*Actions to take*.
**a)** In the forum post about bringing food when staying with others, starting at "My sister experiences" and ending at "it will be.", write that passage out again with "snacks" switched to "treats".
**b)** Resume the forum post about bringing food when staying with others, picking up right after its last sentence.

*Source text*.
========================================

Could you maybe offer to cook sometimes or make things for them at meal times that you like?

Happynow001 · 01/08/2020 15:42

@Hotwaterbottlelove

My sister experiences this at her in laws. She takes a bag of snacks with her. Nuts and fruit etc. So that she has some feeling of control. Often she doesn't end up needing the snacks, it's just the having them there that helps. Because it isn't that the in-laws don't give enough, it's just that she never knows what or when it will be.

If I'm away from home for more than a few hours I always ensure I have something I can eat in a Tupperware box - especially very early in the morning (2-3am-ish) when I wake up. So fruit scones, oatcakes, babybel cheese in a small coolbag, various nuts or nut bars - even little cartons of coconut water). That just takes the pressure off me then and not have to prowl other people's kitchens or, if at a hotel/B&B) having to wait for the official time hours later to eat when I'm really hungry..

========================================

*Dataset excerpts*.
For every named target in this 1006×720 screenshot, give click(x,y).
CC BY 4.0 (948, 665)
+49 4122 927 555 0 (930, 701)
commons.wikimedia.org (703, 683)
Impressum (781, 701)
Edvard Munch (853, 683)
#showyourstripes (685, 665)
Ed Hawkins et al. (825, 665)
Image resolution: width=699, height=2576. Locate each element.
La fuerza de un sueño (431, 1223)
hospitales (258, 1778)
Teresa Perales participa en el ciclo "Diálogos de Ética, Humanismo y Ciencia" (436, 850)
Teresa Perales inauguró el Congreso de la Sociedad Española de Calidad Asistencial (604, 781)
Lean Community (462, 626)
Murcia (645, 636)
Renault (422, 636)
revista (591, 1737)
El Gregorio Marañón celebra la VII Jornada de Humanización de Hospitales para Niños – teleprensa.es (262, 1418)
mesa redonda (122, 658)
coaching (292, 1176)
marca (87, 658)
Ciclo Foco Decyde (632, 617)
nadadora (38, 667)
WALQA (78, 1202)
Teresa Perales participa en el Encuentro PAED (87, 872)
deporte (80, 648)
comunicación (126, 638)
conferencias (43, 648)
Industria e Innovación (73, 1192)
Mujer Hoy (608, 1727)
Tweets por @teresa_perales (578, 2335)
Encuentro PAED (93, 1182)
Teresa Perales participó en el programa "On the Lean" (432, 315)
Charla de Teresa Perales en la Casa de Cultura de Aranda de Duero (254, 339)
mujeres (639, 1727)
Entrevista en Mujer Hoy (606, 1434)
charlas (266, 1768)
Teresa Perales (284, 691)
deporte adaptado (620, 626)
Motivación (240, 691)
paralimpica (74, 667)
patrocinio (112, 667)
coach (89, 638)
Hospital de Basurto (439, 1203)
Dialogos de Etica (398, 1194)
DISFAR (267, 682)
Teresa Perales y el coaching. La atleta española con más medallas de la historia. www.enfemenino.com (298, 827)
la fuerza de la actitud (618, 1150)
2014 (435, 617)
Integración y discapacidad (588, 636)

========================================

*Expected results*.
**a)**
My sister experiences this at her in laws. She takes a bag of treats with her. Nuts and fruit etc. So that she has some feeling of control. Often she doesn't end up needing the treats, it's just the having them there that helps. Because it isn't that the in-laws don't give enough, it's just that she never knows what or when it will be.

**b)**
CountreeGurl · 01/08/2020 15:43

Stash some food in your suitcase

Iwantalonglie · 01/08/2020 15:44

Yes. I get this. They all get up late and don't really do breakfast or lunch. The first meal of the day usually appears around 4pm (there might be a slice of toast before that if you can find it).

I get up early with the toddler and am so starving I could almost eat him by 9am. I take his breakfast and plenty of snacks with us so I don't have to deal with a grumpy child on top of semi-starvation. It's got better for him since they looked after him alone for a weekend, though Grin. Apparently, they're not keen on hungry, grumpy children either! No food for me though Sad.

GameSetMatch · 01/08/2020 16:02

Go and get yourself a few things to keep in your room, I know how you feel and sympathise with you. My MIL gave me a potato once literally nothing else just a massive potato, I was so mad and hungry I couldn’t hide the fact I was mad! I’m a vegetarian I offered to bring my own food but she said she had something sorted. (It was my birthday too) now i take my own things to eat I just tell her I don’t even ask.

I feel really sorry for you! Go and get something to eat when you feel like you want to there’s no point being mad and hungry!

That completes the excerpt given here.